### WRITTEN EXERCISE
Please extract every line of the items from the one containing "Click the Italian flag emoji in display name" down to the end of the items, reproducing each line without changes. Leave the pictures out of your answer.

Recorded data

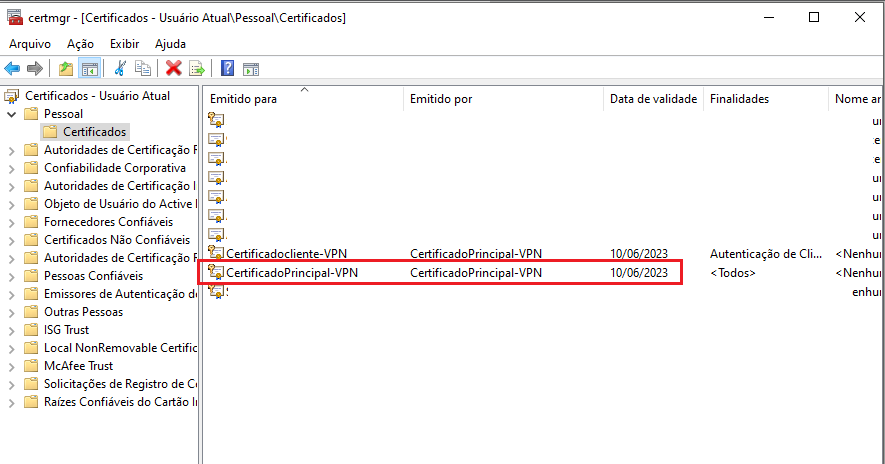Open the Exibir menu

pyautogui.click(x=125, y=44)
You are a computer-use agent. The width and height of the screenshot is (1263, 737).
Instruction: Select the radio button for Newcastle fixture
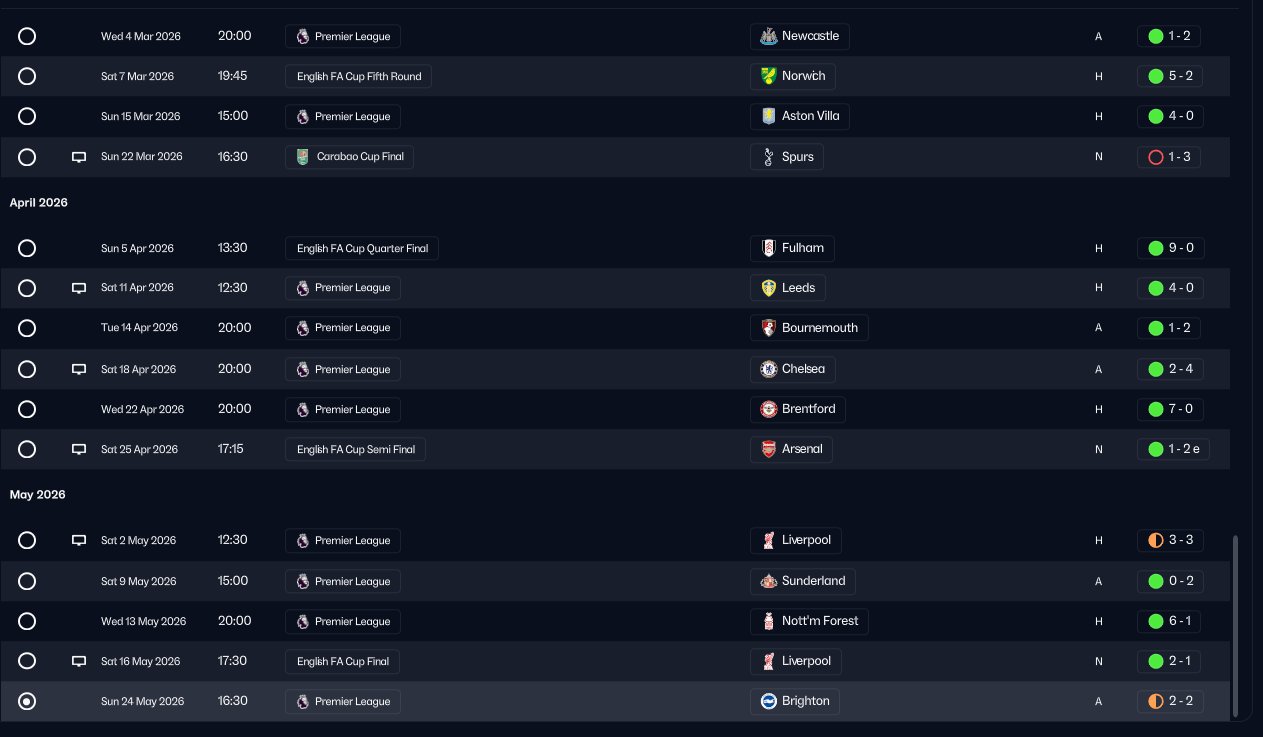27,36
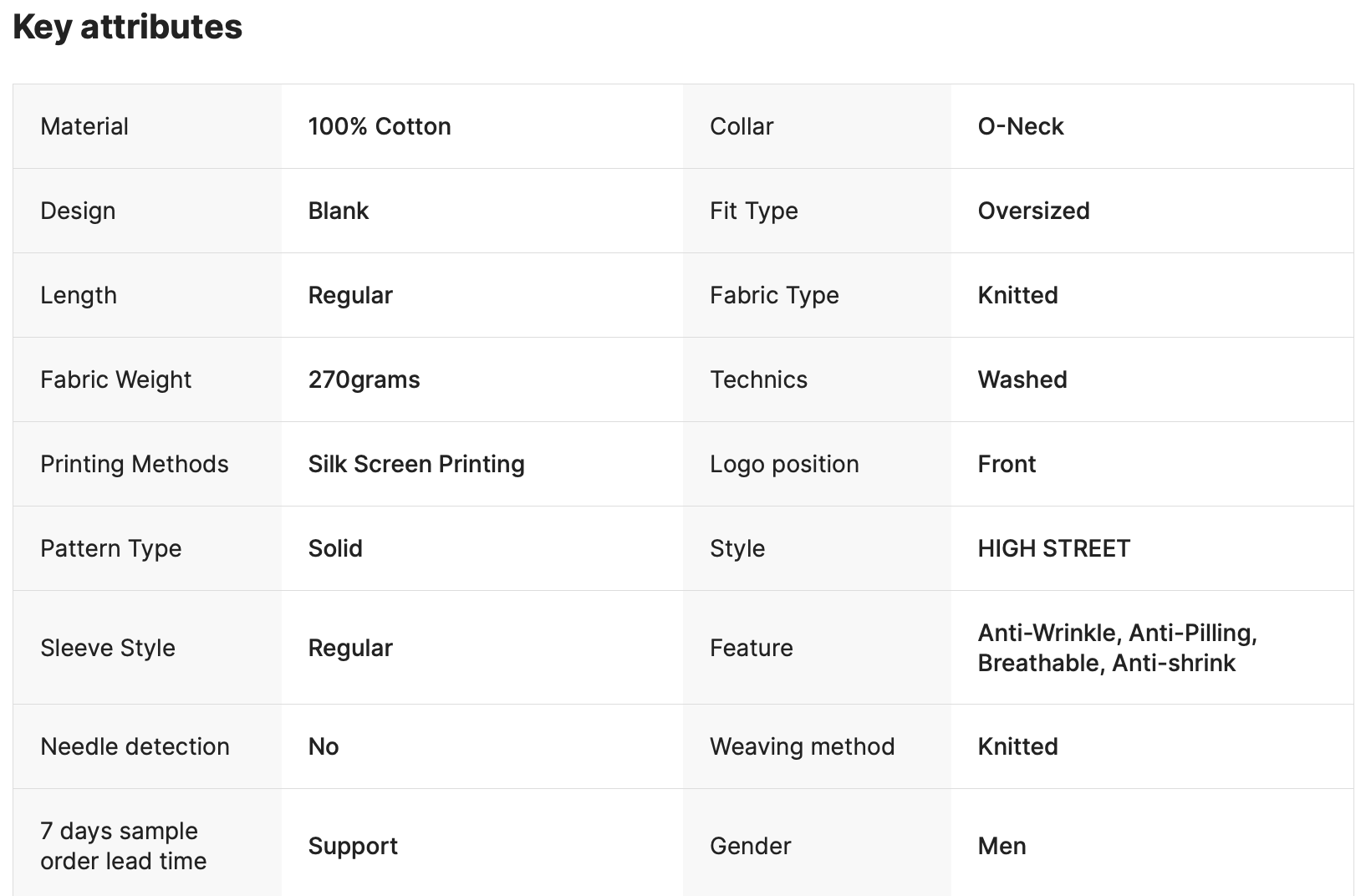Screen dimensions: 1366x896
Task: Click the "Support" sample lead time value
Action: 353,846
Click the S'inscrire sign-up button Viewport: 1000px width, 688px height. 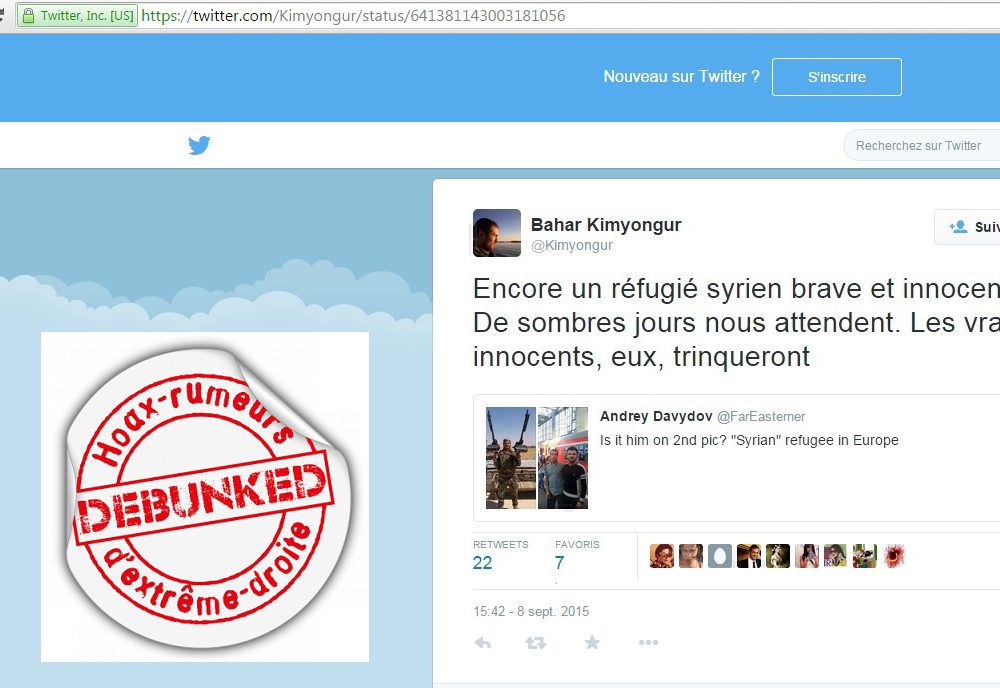[837, 77]
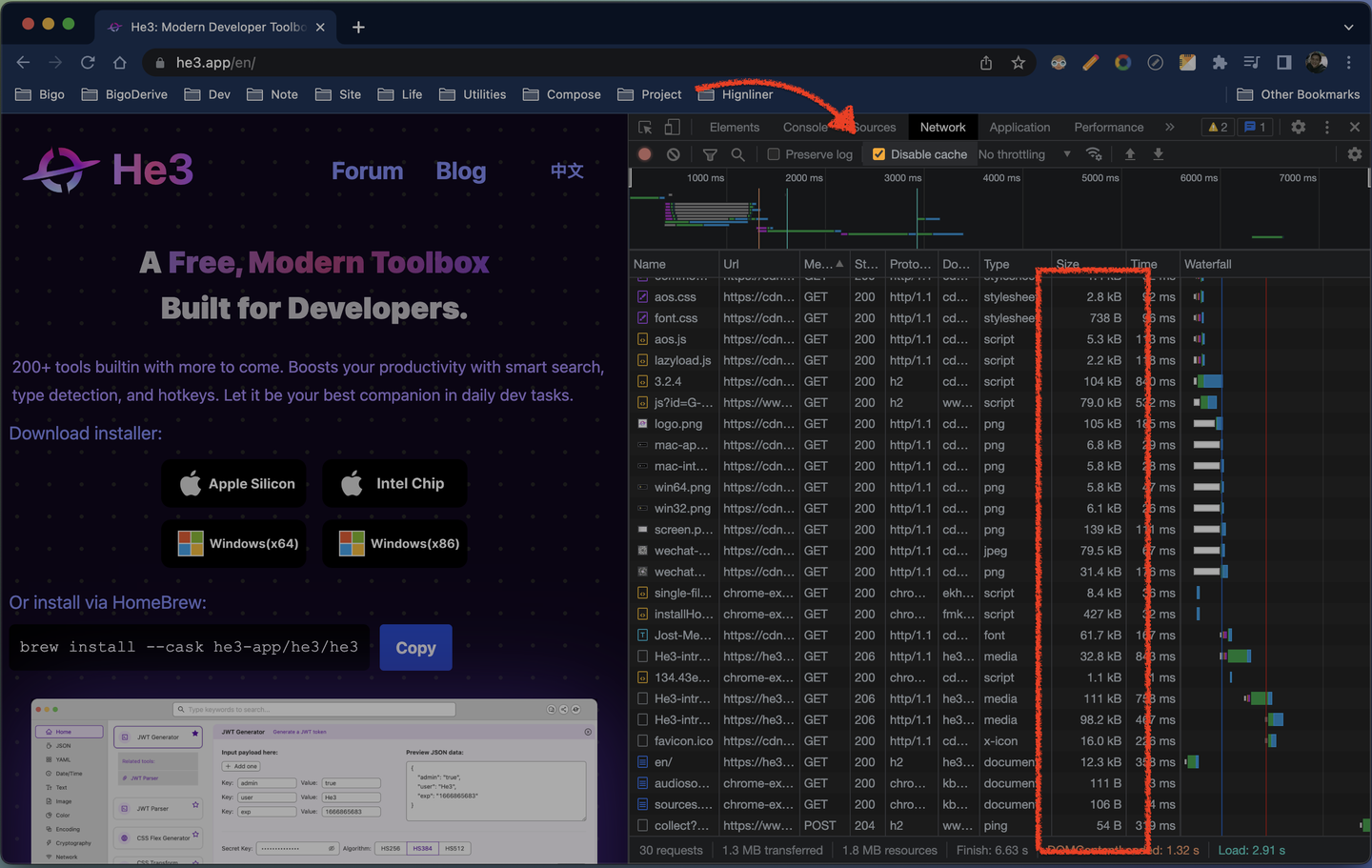Viewport: 1372px width, 868px height.
Task: Check the checkbox beside favicon.ico request
Action: pos(641,740)
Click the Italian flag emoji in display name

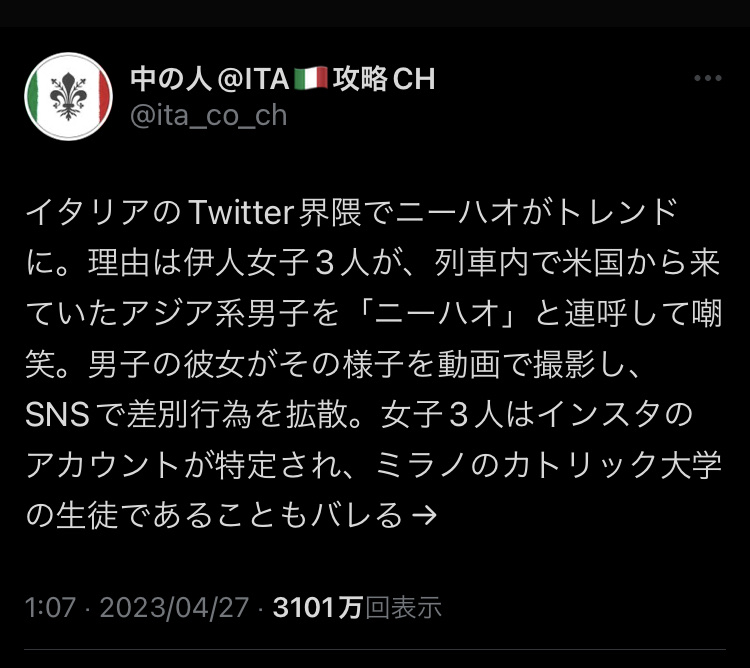311,78
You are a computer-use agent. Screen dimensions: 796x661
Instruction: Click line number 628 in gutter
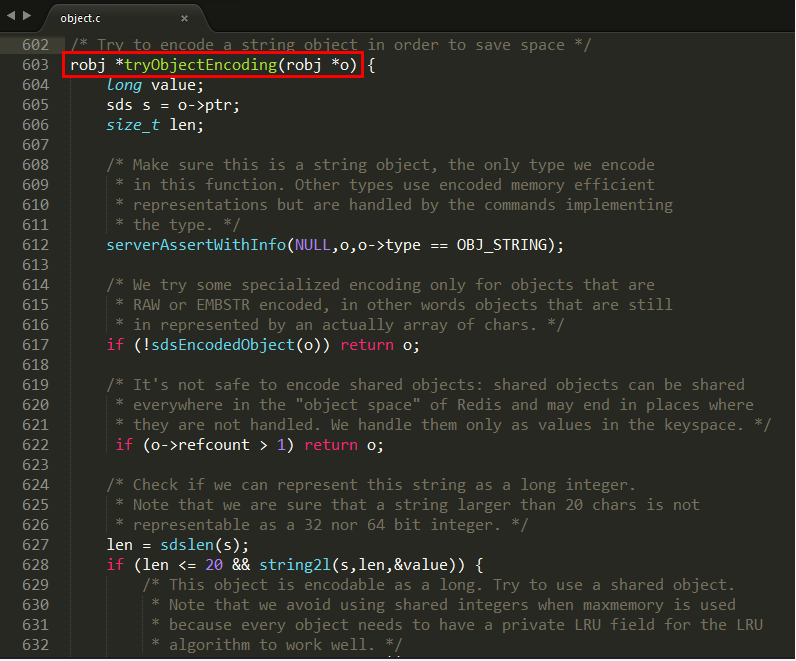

### FULL OUTPUT
Click the Italian flag emoji in display name

311,78
You are a computer-use agent. Screen dimensions: 796x661
Instruction: Click line number 628 in gutter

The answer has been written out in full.